Share your dilemmas and get honest opinions from other Mumsnetters.

To feel resentment towards my husband?

2 replies

jrk72 · 29/06/2021 22:47

Bit of a back story..
DH and I have been married almost two years and together since we were 18. When I was 21 I fell pregnant while at uni studying to be a teacher. Obviously it wasn't planned but we decided to keep the baby and I dropped out of uni and got a big standard job and we now have a very delightful DC who is nearly 5 and also a 3 month old DC. (Second pregnancy was planned).
I love my children more than anything and I don't for one second regret my decision to have either of them.
However recently everything DH does seems to be getting on my nerves.
He has recently had a promotion at work and earns a very good salary to say we're still quite young. He absolutely loves his job (most days) and is working in the field he has always wanted to.
I however have just worked in standard admin roles since having DC1 (now on mat leave) Due to needing part time work because of childcare etc. I feel like all I'm good for is emptying the washing basket!
I am currently breastfeeding our baby so she is clung to me 24/7, I haven't had my hair done in well over a year, none of my clothes fit thanks to 2 stone pregnancy weight gain. I feel frumpy and gross. He made a jokey comment tonight about me always smelling of baby sick.
I honestly don't think he's a mean person at all but it just got to me.
He went to the barbers after work tonight as we're going on a uk holiday next week. Whereas I haven't washed my hair in almost a week. He goes where he wants when he wants.
I just feel like I've sacrificed so much for our children, my life, my body, my time, my career. He doesn't seem to have had to give up much at all and it's starting to grate on me
Women just get the short straw don't they!
Aibu for feeling like this?

OP posts:
Xmasbaby11 · 29/06/2021 22:53

Your youngest is 3 months - at that stage there's little you time and you're probably really tired too.

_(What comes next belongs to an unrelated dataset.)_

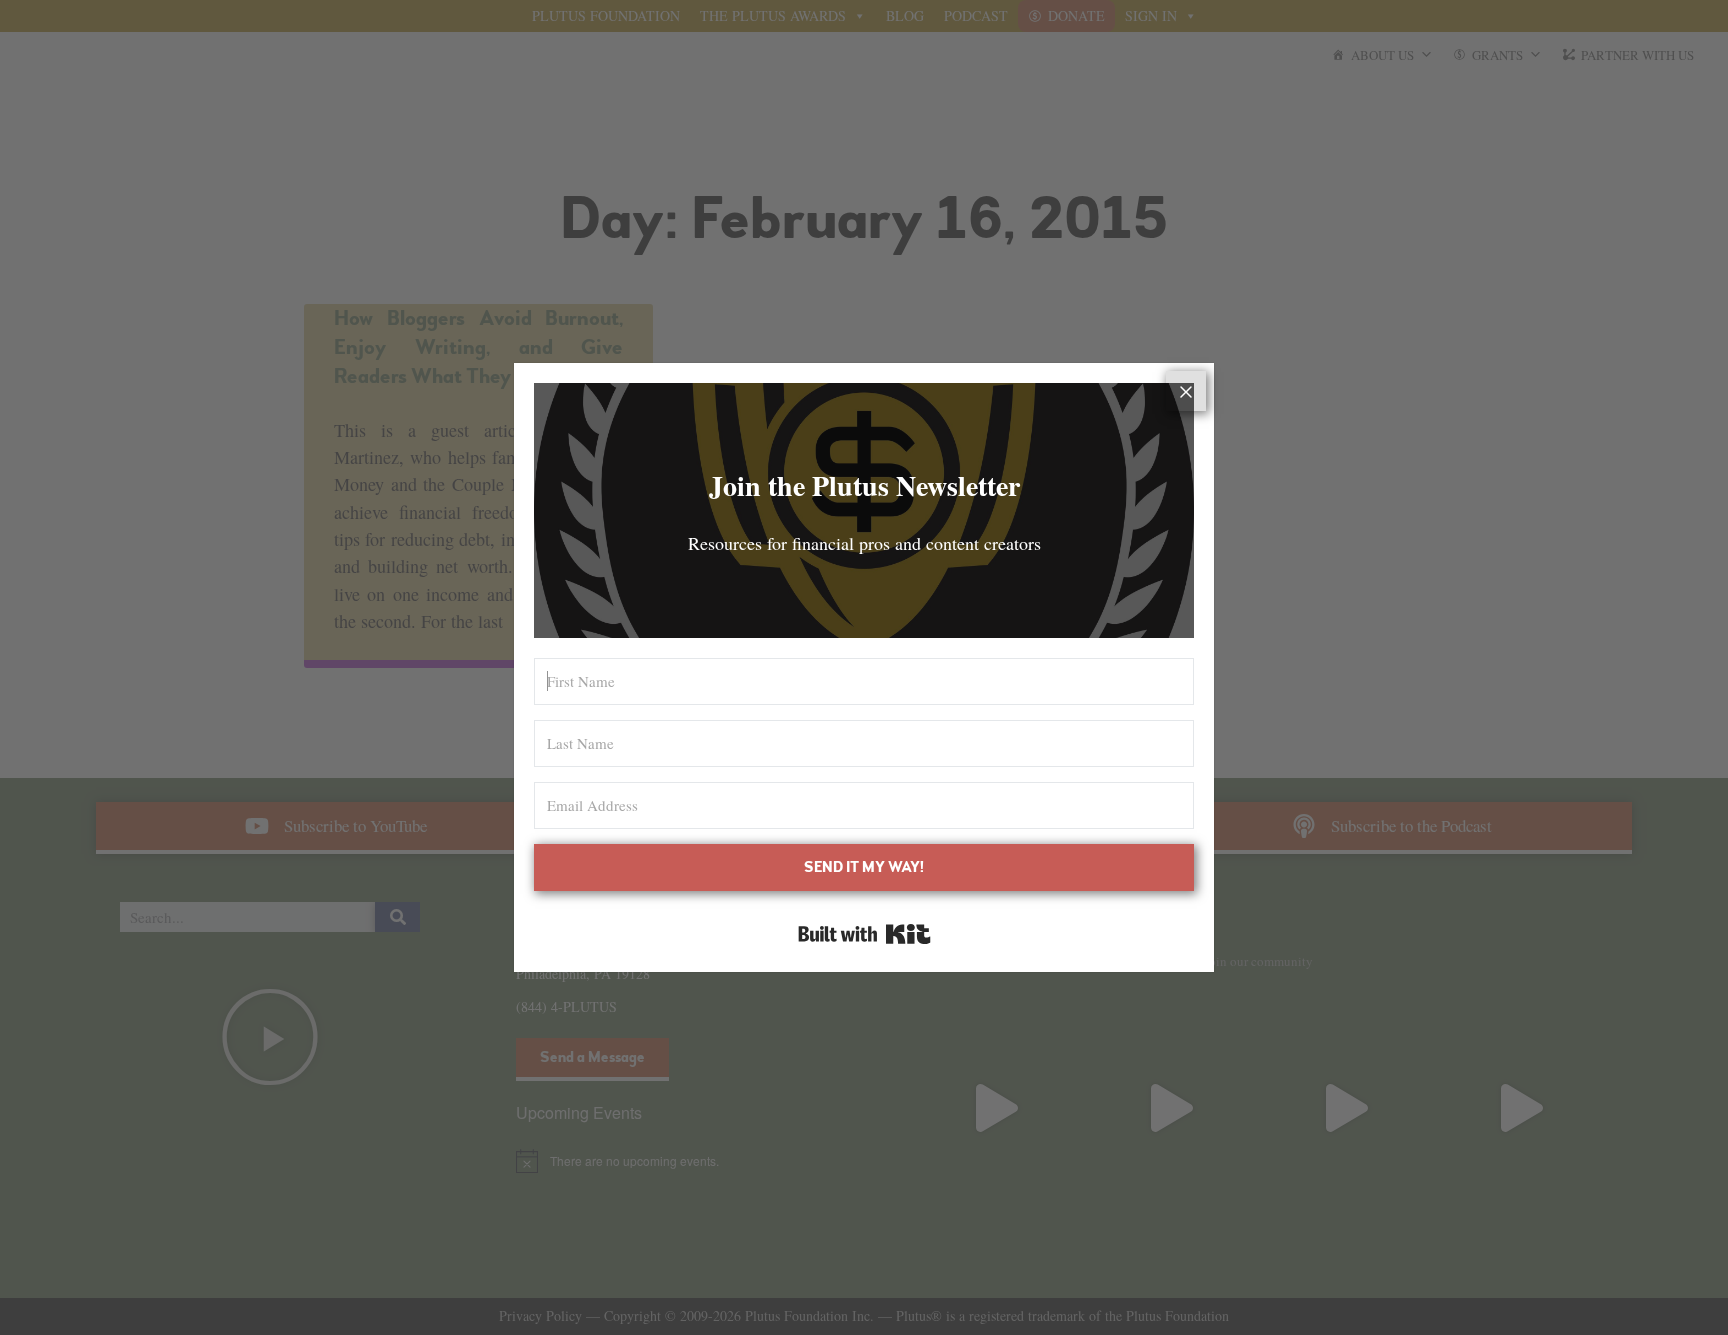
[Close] (1186, 391)
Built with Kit (864, 934)
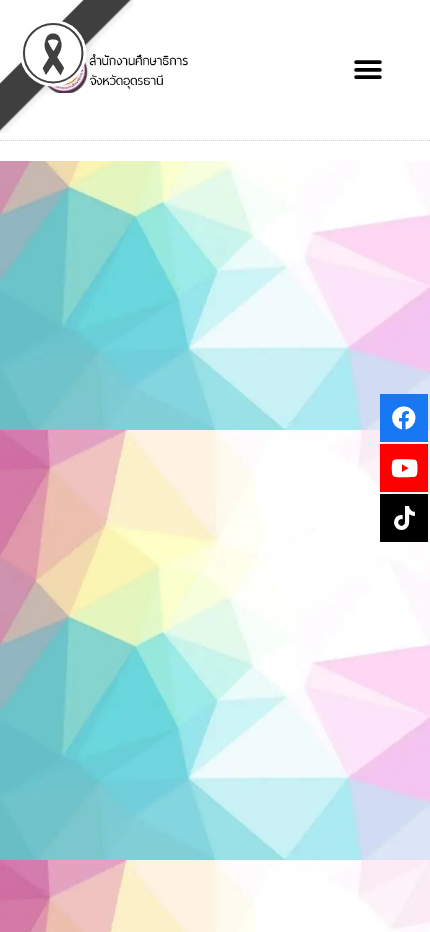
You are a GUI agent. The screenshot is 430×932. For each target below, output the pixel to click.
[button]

But is your dh doing enough? Can't he look after the dc while you get your hair done? You should have clothes that make you feel good regardless of weight. I'm a size 20 and still look after my appearance.

Think about the long term and what career you'd like to pursue. It sounds like you're young so there will be time for you to focus on your career. You do need to make sure dh is on the same page and understands you still have ambition even if you're not acting on it immediately.

DisgruntledPelican · 29/06/2021 22:54

YANBU at all but you need to speak up and tell him to pull his weight more. If you want to book a hair appt, book one at the weekend or when he’s off work, and he looks after both DC whilst you do this. Housework needs to be shared equally, especially as you have a very young baby. Weekdays fair enough if he is working out of the home, but weekends he needs to step up more, whether with chores or childcare time.

In the long term, look at getting your career back to where you want it to be. Why are you part time and he isn’t?